**Instructions for the task**. Count how many lines in the listing below contain the word "click", and reply with the number only.

---------- Dataset records

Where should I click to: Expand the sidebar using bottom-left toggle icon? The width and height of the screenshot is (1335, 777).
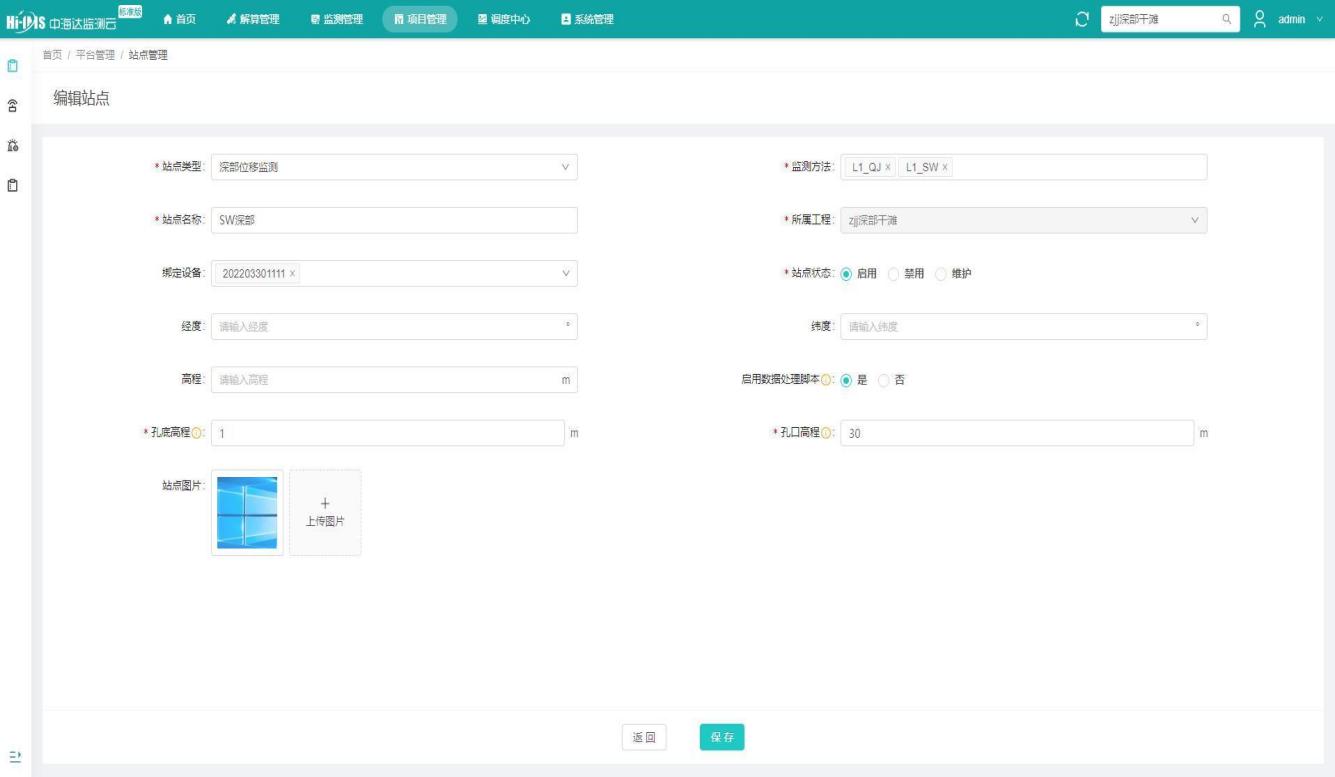(13, 754)
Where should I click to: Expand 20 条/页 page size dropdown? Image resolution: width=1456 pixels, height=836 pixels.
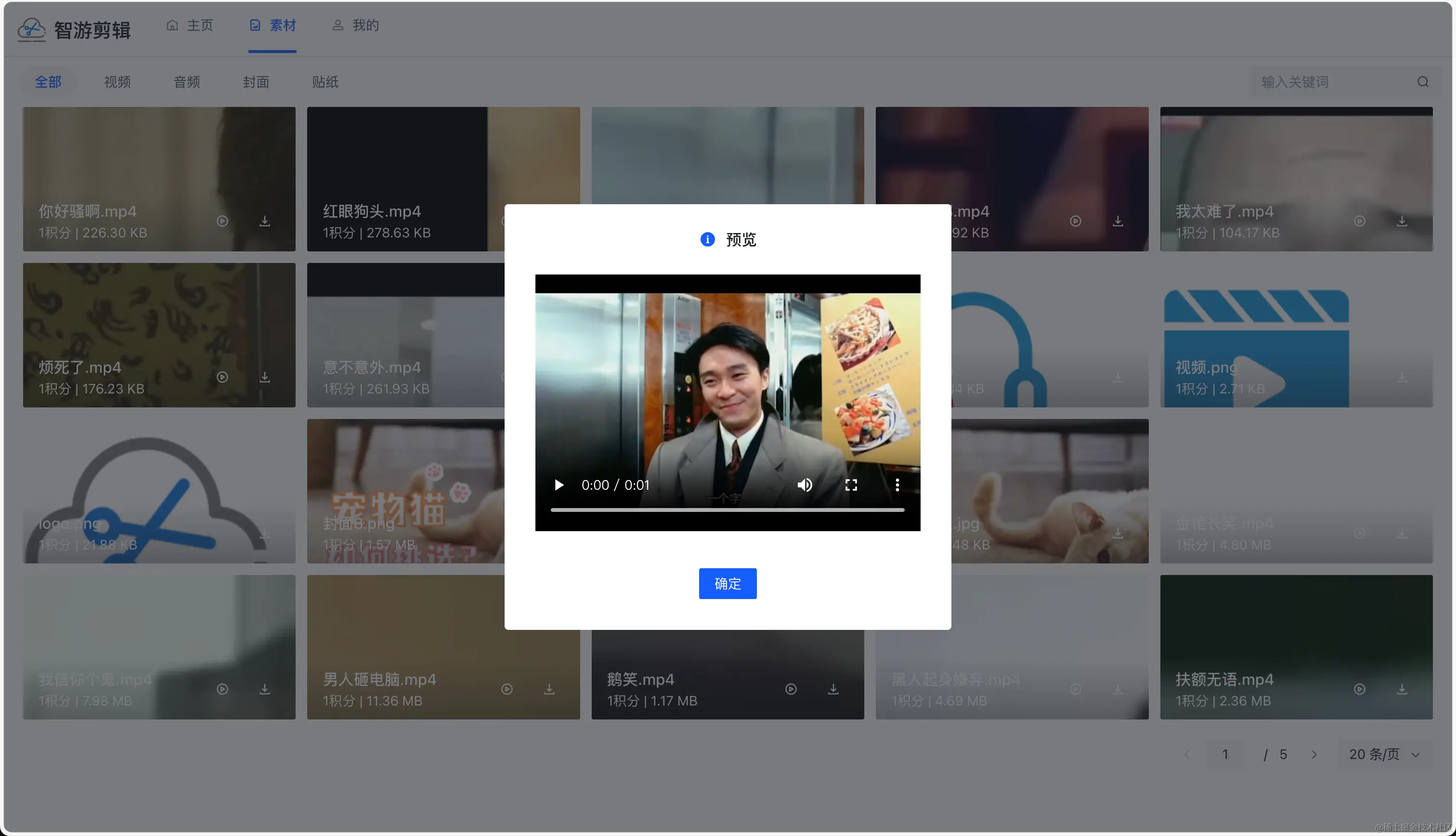[x=1384, y=754]
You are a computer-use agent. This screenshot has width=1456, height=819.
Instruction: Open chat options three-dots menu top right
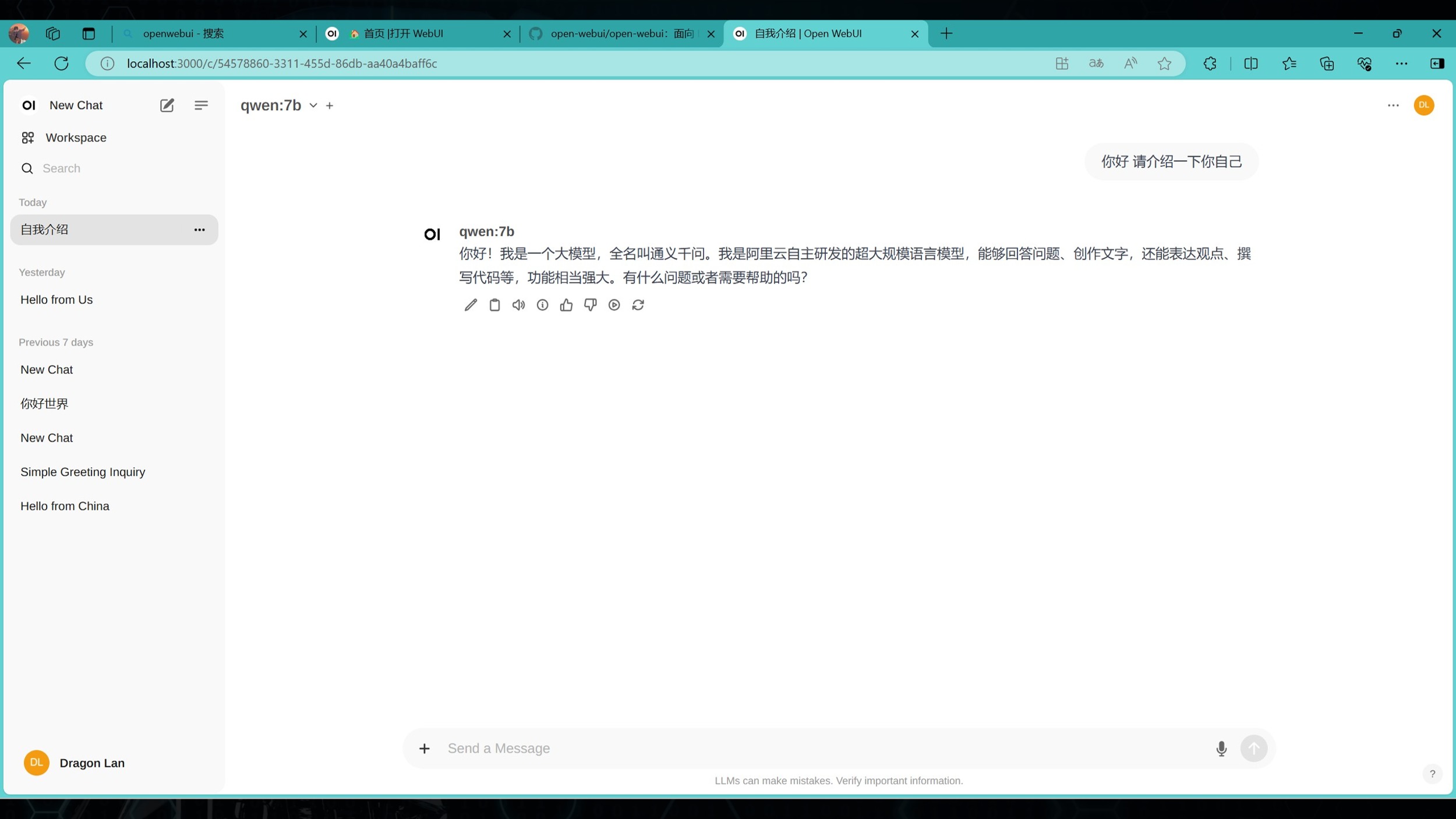point(1393,105)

--------------------

**Exercise response**. 2